Figure 1.

The complement system. The complement system can be activated by three pathways. The classical (CP) and lectin (LP) pathways involve recognition of target-bound antibody or pathogen-specific carbohydrates by C1q or MBL, respectively. In the alternative pathway (AP), continuous, low-level activation of C3 by spontaneous hydrolysis of the internal C3 thioester, or C3 cleavage by plasma proteases, generates C3(H₂O) or C3b. Activation by any of the three pathways leads to the generation of C3 convertase complexes (C4b2a in the CP/LP and C3bBb in the AP) that cleave C3 into C3a and C3b.

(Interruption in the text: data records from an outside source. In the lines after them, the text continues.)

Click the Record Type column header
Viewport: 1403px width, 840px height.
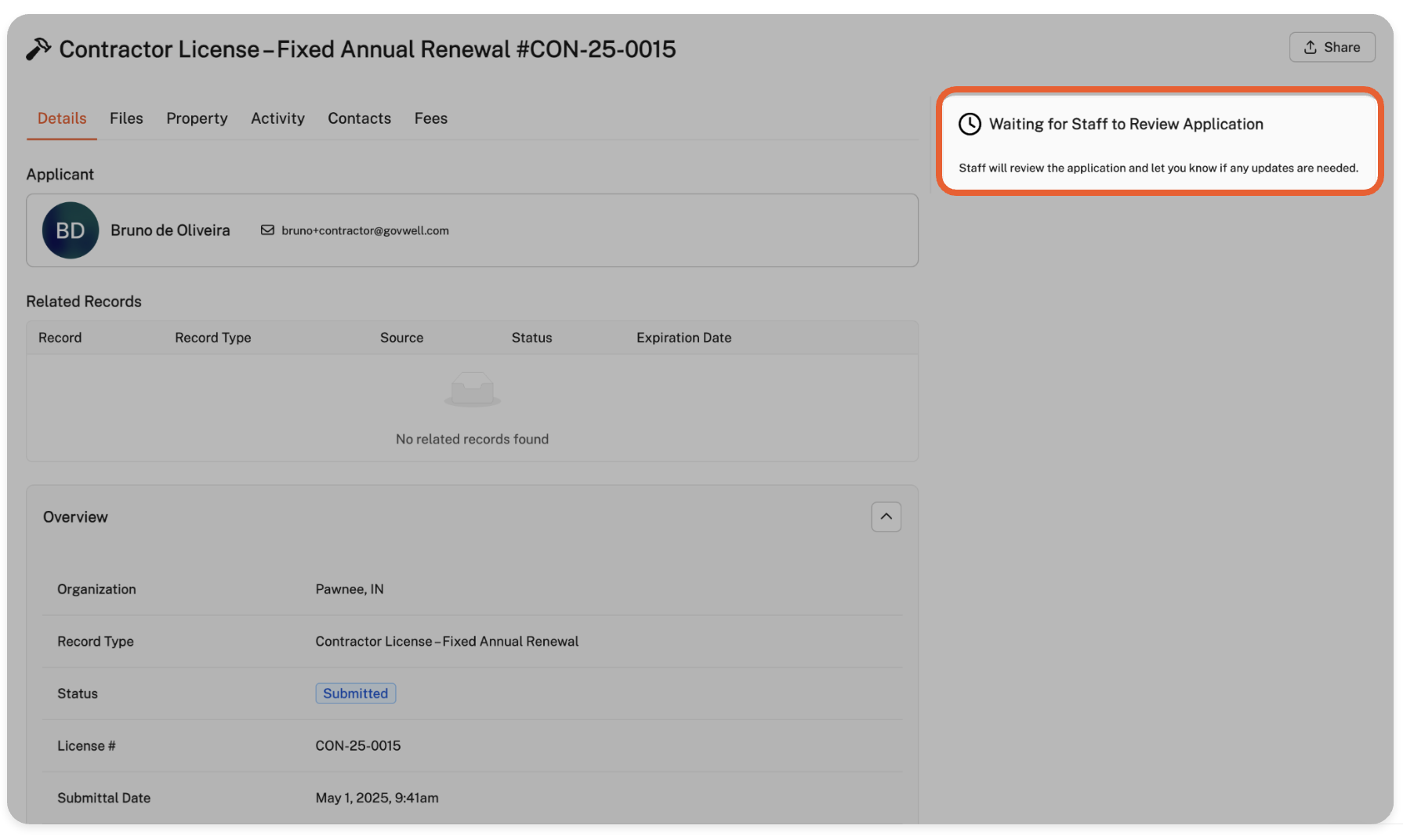click(x=212, y=338)
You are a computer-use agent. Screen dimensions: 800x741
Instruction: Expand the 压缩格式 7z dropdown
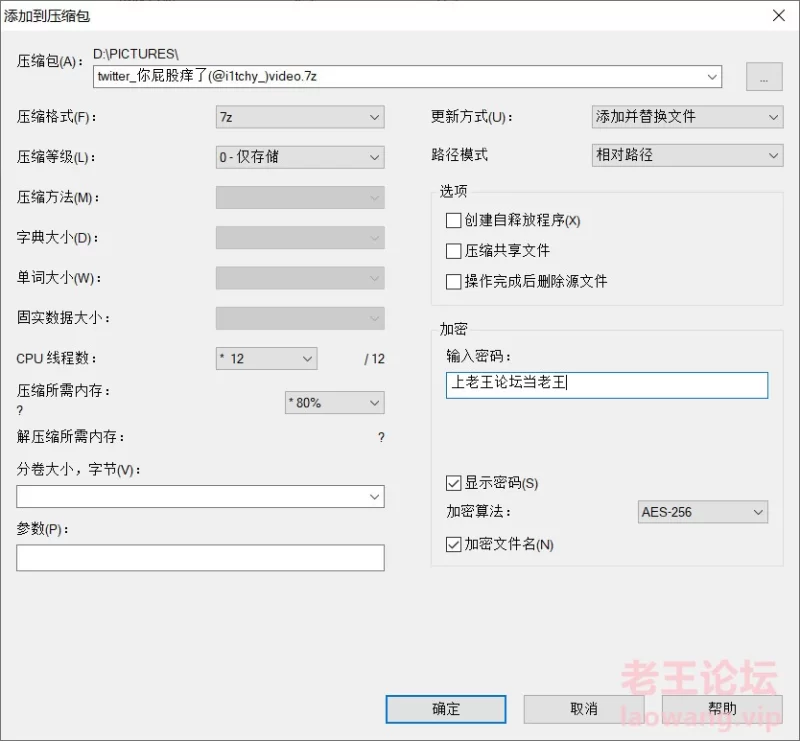pos(300,117)
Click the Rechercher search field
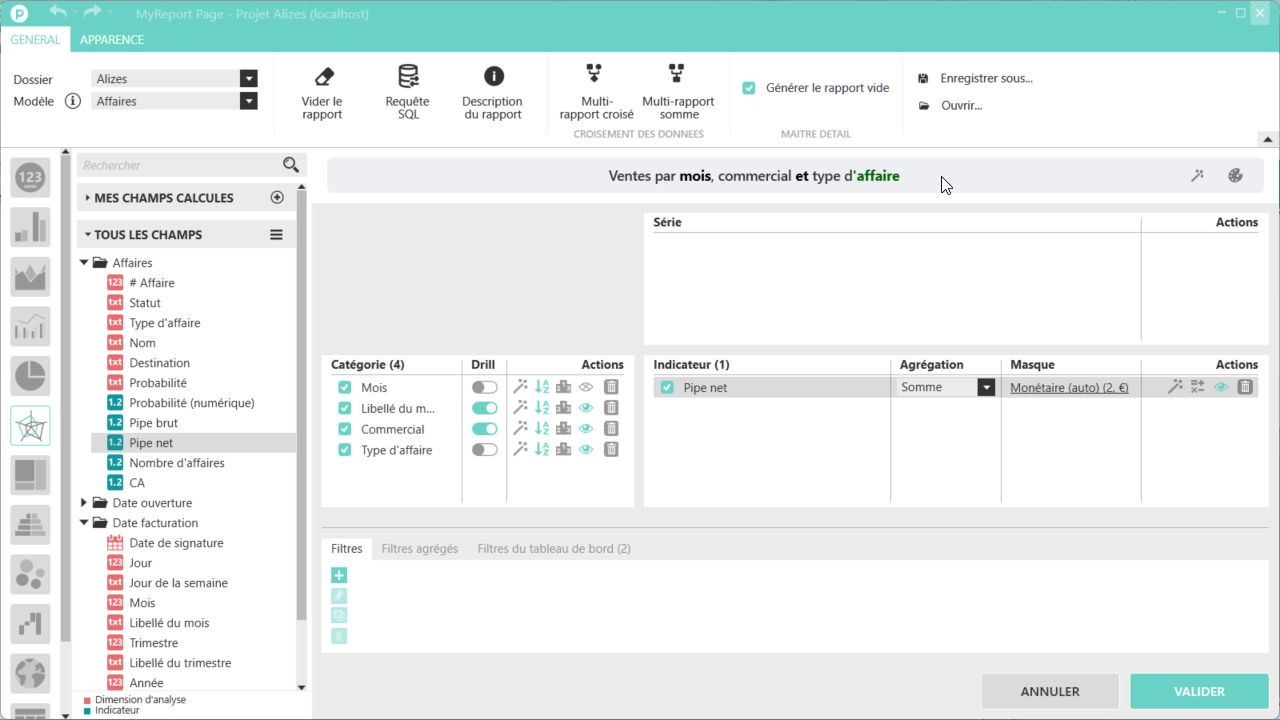Screen dimensions: 1280x720 180,165
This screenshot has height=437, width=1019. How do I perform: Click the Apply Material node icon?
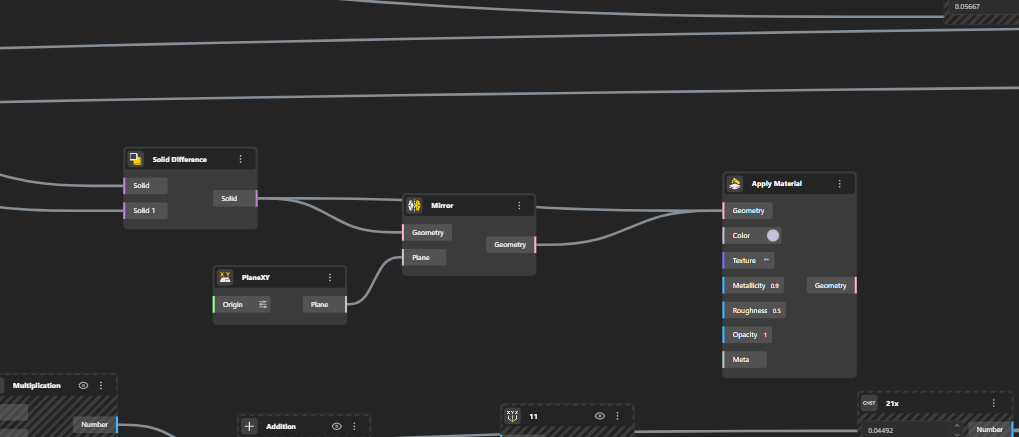point(735,183)
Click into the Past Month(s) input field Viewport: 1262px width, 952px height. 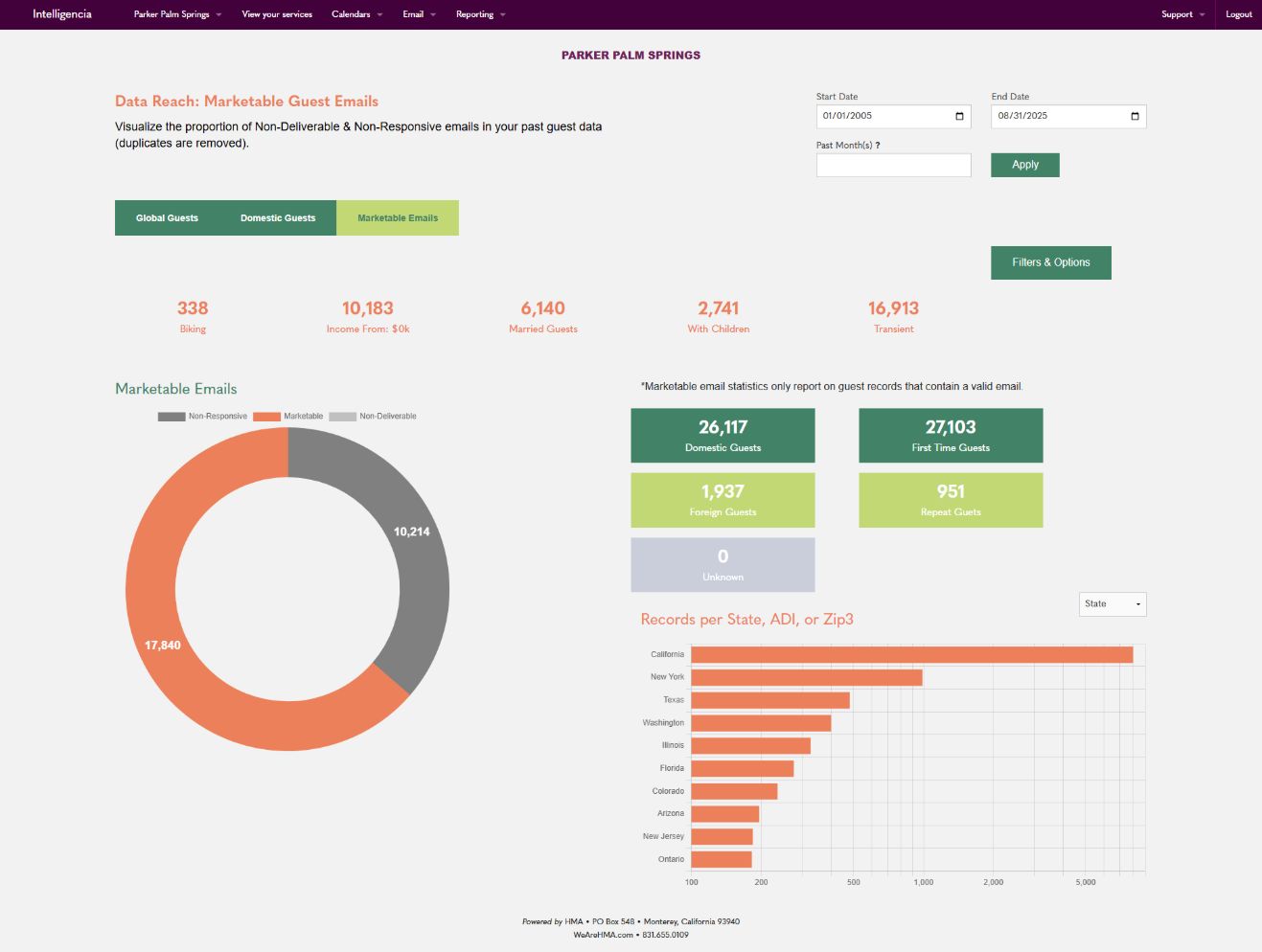pos(893,166)
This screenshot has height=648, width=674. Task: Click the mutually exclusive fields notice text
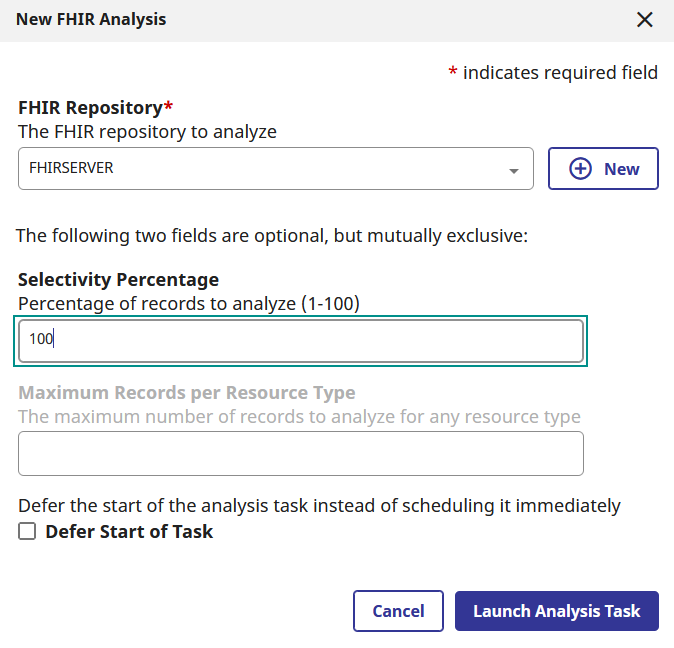272,236
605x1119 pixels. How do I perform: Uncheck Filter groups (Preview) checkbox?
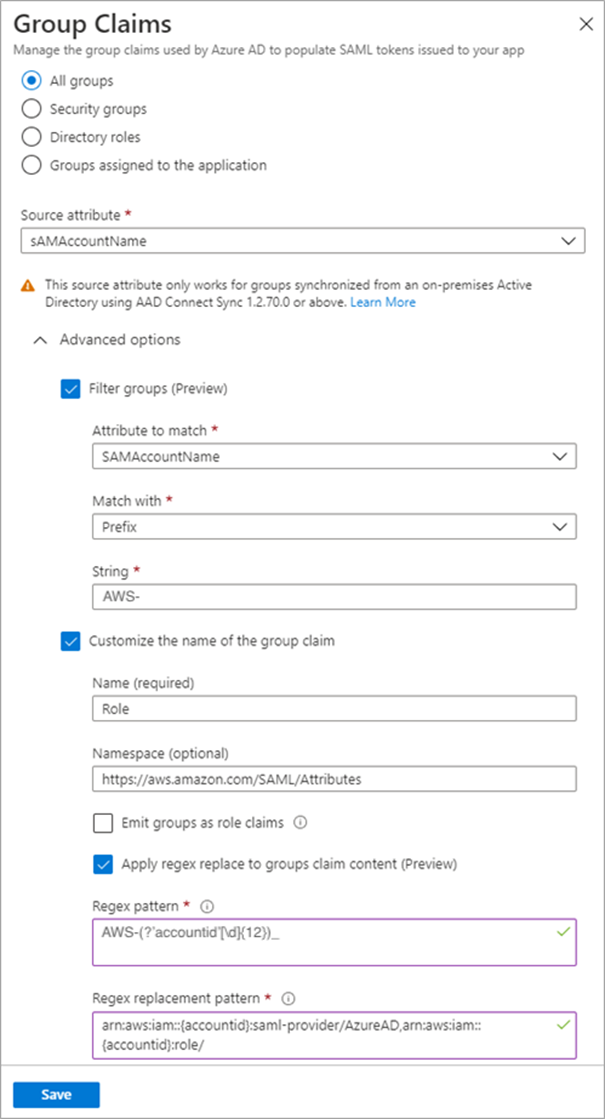click(71, 389)
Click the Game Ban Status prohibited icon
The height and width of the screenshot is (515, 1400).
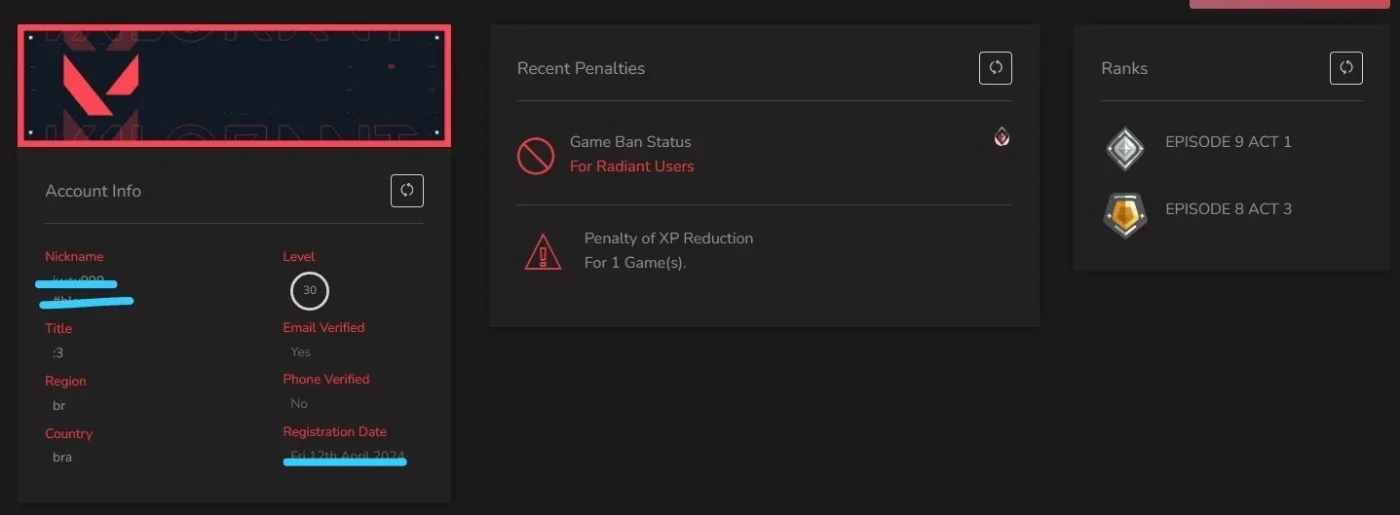coord(536,155)
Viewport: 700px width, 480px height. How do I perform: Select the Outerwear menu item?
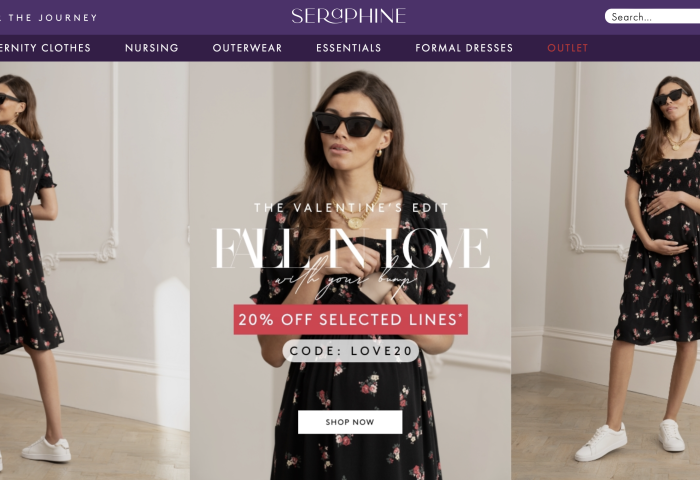coord(247,48)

Additionally, the AP C3 convertase can bind properdin (P), a positive regulator that stabilizes the enzyme, extending its half-life more than 10-fold. The C3b generated can, in turn, forms more AP C3 convertase, allowing amplification of complement activation. The binding of a new C3b molecule to the C3 convertases creates the C5 convertases (C4b2aC3b or C3bBbC3b), which cleave C5 into C5a and C5b. C5b then initiates the terminal complement pathway, which eventually leads to the formation of the membrane attack complex (C5b-9) and lysis of the target cells. Complement activation is controlled at various levels by different soluble and membrane regulatory proteins (indicated within boxes).